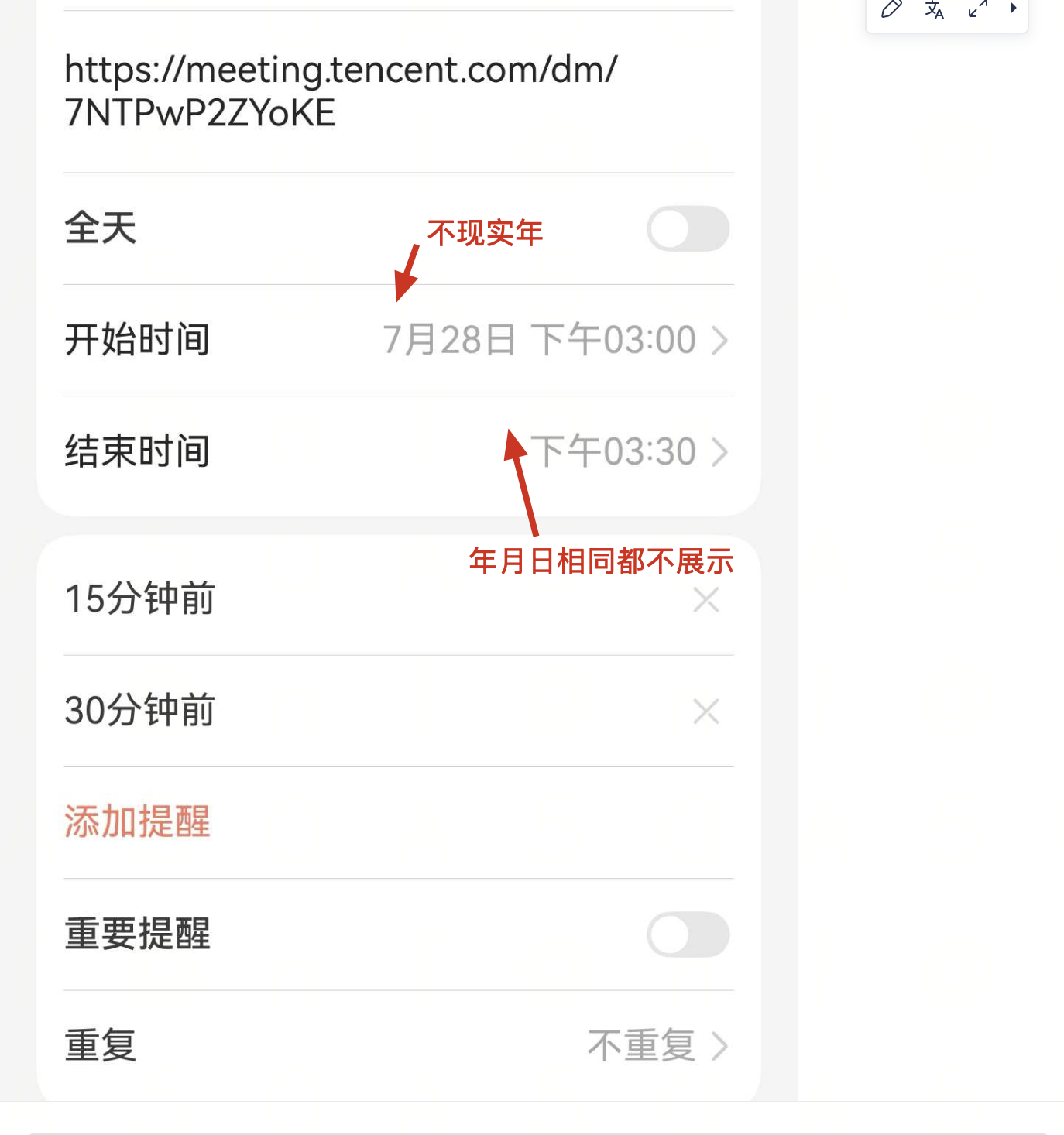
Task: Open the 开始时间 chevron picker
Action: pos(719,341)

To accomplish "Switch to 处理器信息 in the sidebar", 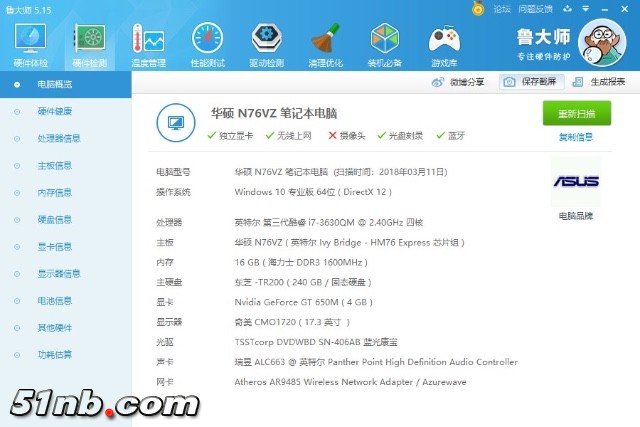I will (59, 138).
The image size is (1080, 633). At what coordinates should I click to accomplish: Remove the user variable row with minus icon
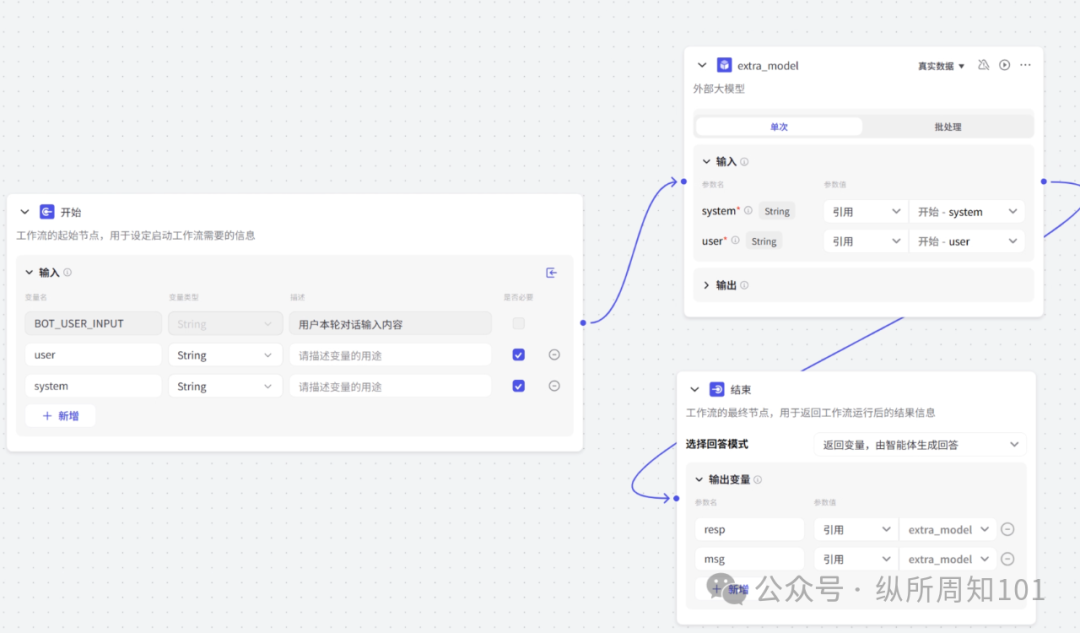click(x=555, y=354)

▶ **Required work**:
An exact copy is needed of the lines running from the one with "The image size" through the end of the data above, and of those lines only, without pictures.

▶ **Answer section**:
The image size is (1080, 633). At what coordinates should I click to accomplish: Remove the user variable row with minus icon
click(x=555, y=354)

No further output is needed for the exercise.